To evaluate the transition density of this Linear SDE exactly, we would be required to analytically evaluate the integrals, for $s_2 > s_1$

$$I_1(s_1, s_2) = \int_{s_1}^{s_2} A(u)Y(u) du \qquad I_2(s_1, s_2) = \int_{s_1}^{s_2} C^2(u)Y^2(u)du$$

Both of these integrals cannot be evaluated analytically, so can cannot analytically find the transition density of the Optimal Forward Proposal of the OU SDE. Thus, we cannot find analytically an expression for the true diffusion bridge of the Optimal Forward Proposal, due to the appearance of the transition density in the drift function. A possible solution to this problem, would be to evaluate the integrals by using numerical methods. This is a possible extension to the code that could be considered in the future. 

Possible code extension:

Choose a certain level of imputation $\Delta s = \frac{\Delta_t}{K}$, where $K$ is the number of imputed points, and then, when the Linear SDE is initialised, calculate:

- $B(s)$ at each point on the imputed grid. Use this to evaluate numerically $Y(s)$ at every point on the imputed grid.
- $A(s)Y(s)$ at each point on the imputed grid. Use these points to evaluate numerically $I_1(0, s)$ at every point on the imputed grid.
- $C(s)^2 Y(s)^2$ at each point on the imputed grid. Use these points to evaluate numerically $I_2(0, s)$ at every point on the imputed grid.

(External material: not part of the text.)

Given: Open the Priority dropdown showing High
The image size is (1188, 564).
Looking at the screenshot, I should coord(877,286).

These output can then be used to construct the usual functions $a(s,t)$ $b(s, t)$ and $v(s, t)$ for the Linear SDE, as long as the input points $s$ and $t$ are on the imputed grid.

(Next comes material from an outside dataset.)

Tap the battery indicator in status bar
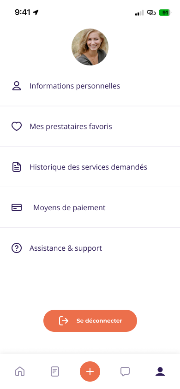This screenshot has height=389, width=180. 165,12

Using this approach, we can find numerically the transition density of a general 1D linear SDE, which can be used to construct an approximation of the diffusion bridge, or to construct forward proposals.

Note that $K$ must be chosen such that `num` divides $K$. The simplest approach would be to take thm to be equal. 

The same principle can be applied to construct a numerical approximation of the transition density in the case where $B(s) = 0$. In this case, we only need to evaluate the integrals $I_3(0, s)$ and $I_4(0, s)$, where these integrals are given by:

$$I_3(s_1, s_2) = \int_{s_1}^{s_2} A(u) du \qquad I_4(s_1, s_2) = \int_{s_1}^{s_2} C^2(u)du$$

However, we should leave this idea for now, since this level of generality is not required.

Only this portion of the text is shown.